Построить свой мир, думал Зернов, чувствуя, как проникает в него странное спокойствие — как будто сразу удалось решить все проблемы, прошлые, настоящие и будущие. И поселить в этом мире всех тех, кто может иметь какое-то отношение к нему... ко мне, иными словами. Как это сделать? Да просто убедить их в том же самом, к чему только что пришел я. Возможно ли это? Возможно: тот, кто знает, в чем хочет убедить других, всегда имеет преимущества перед теми, у кого нет столь четко обозначенной цели. Ну что же, попробуем! И если удастся — значит, Вторая жизнь действительно станет приятной, беззаботной и безмятежной, и все предстоящие годы и десятилетия будут воистину наградой за все те беспокойства и неудобства, какими была полна та, Первая жизнь, теперь, к счастью, отошедшая безвозвратно...

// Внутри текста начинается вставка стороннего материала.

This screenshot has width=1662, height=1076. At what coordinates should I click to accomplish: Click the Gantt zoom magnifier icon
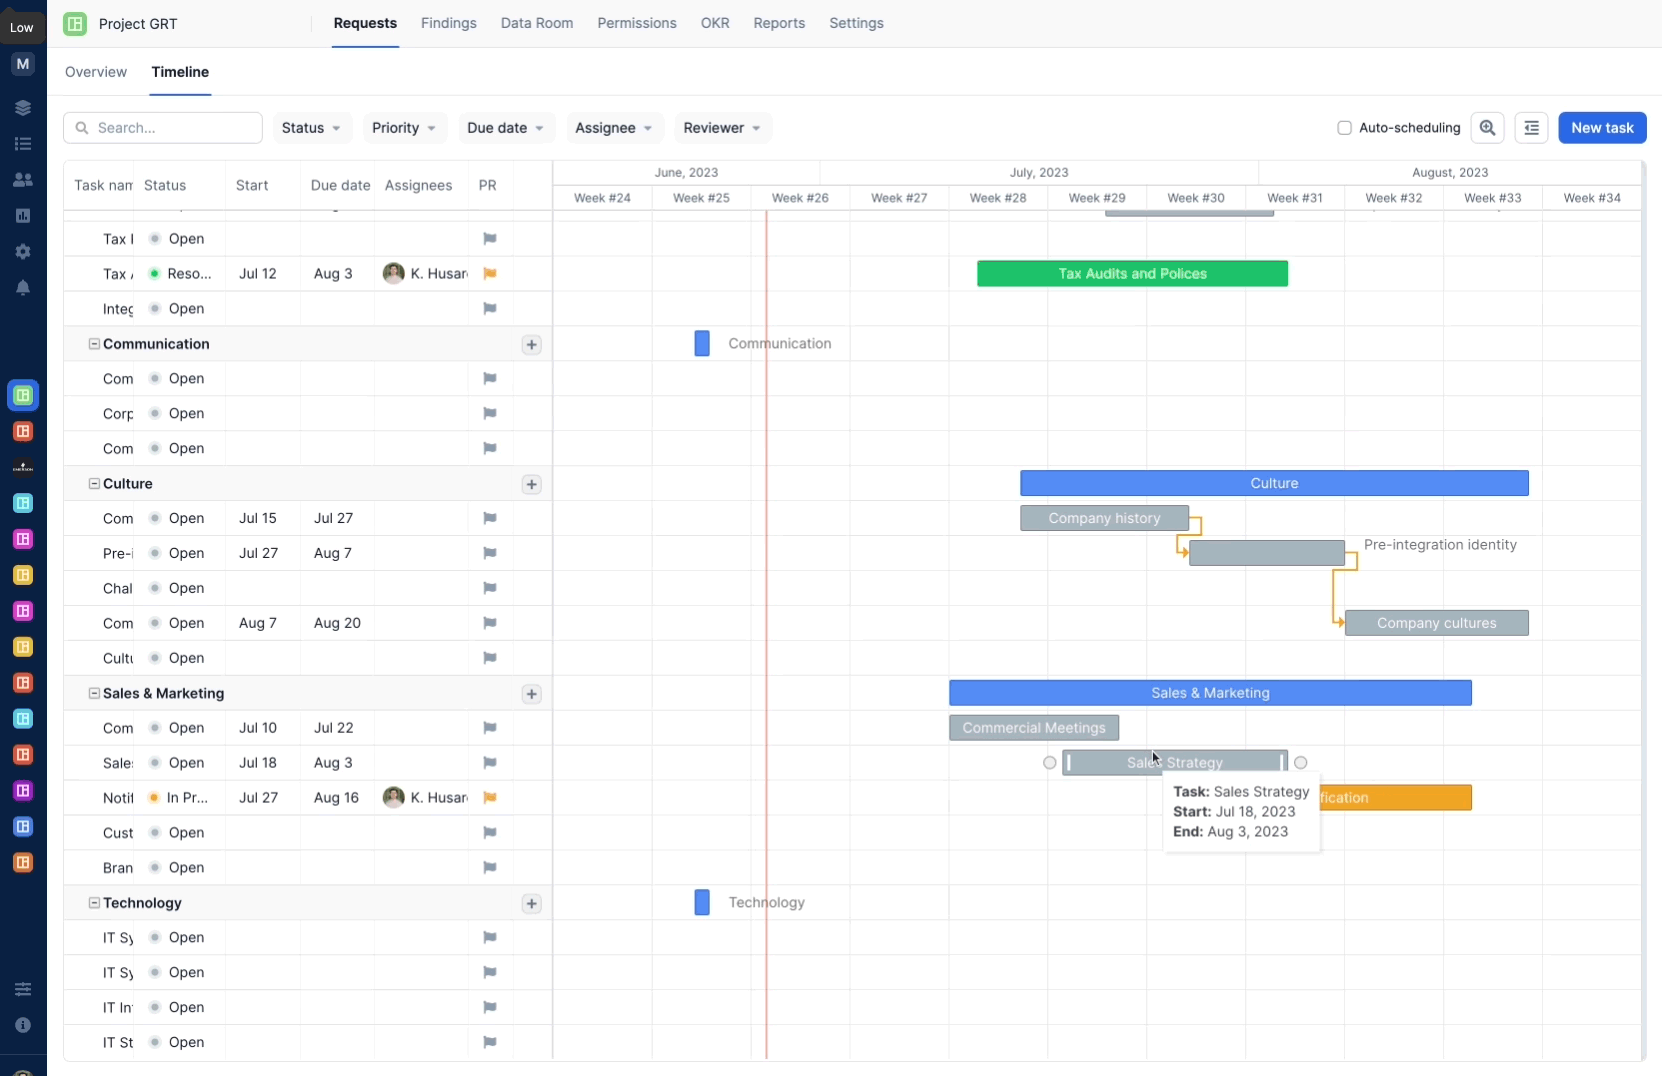pos(1488,128)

Теперь Зернов с каждым днем чувствовал себя лучше. Молодел, как говорится, не по дням, а по часам. И это нравилось ему и заставляло чем дальше, тем с большим удовольствием взирать на Вторую жизнь — теперь, когда основная проблема существования (полагал Зернов) была им решена, и он старался не омрачать больше состояние своего духа никакими отрицательными переживаниями. Сейчас это было не трудно. Все, что человек воспринимает и оценивает, он воспринимает через себя и оценивает в зависимости от того, как это «все» относится к нему: положительно или наоборот. Он старался видеть и видел одно лишь положительное. О таких вещах, как болезнь и смерть, можно было уже думать спокойно, как о пережитом визите к стоматологу. Дышалось легко. Стояла весна, пришедшая, как теперь и полагалось, после лета, и на душе становилось прекрасно от высокого неба и звонкого воздуха — и от того, что было ясно, как надо жить, умело проводя линию между неизбежностью поступков и свободной жизнью духа, обитающего в особом мире и как можно меньше отвлекающегося к событиям реальности, которые так или иначе происходили сами собой и никаких усилий разума или воли от человека не требовали. Поскольку в любом событии есть свое добро и свое зло, надо было воспринимать его лишь со стороны добра — и принимать с радостью.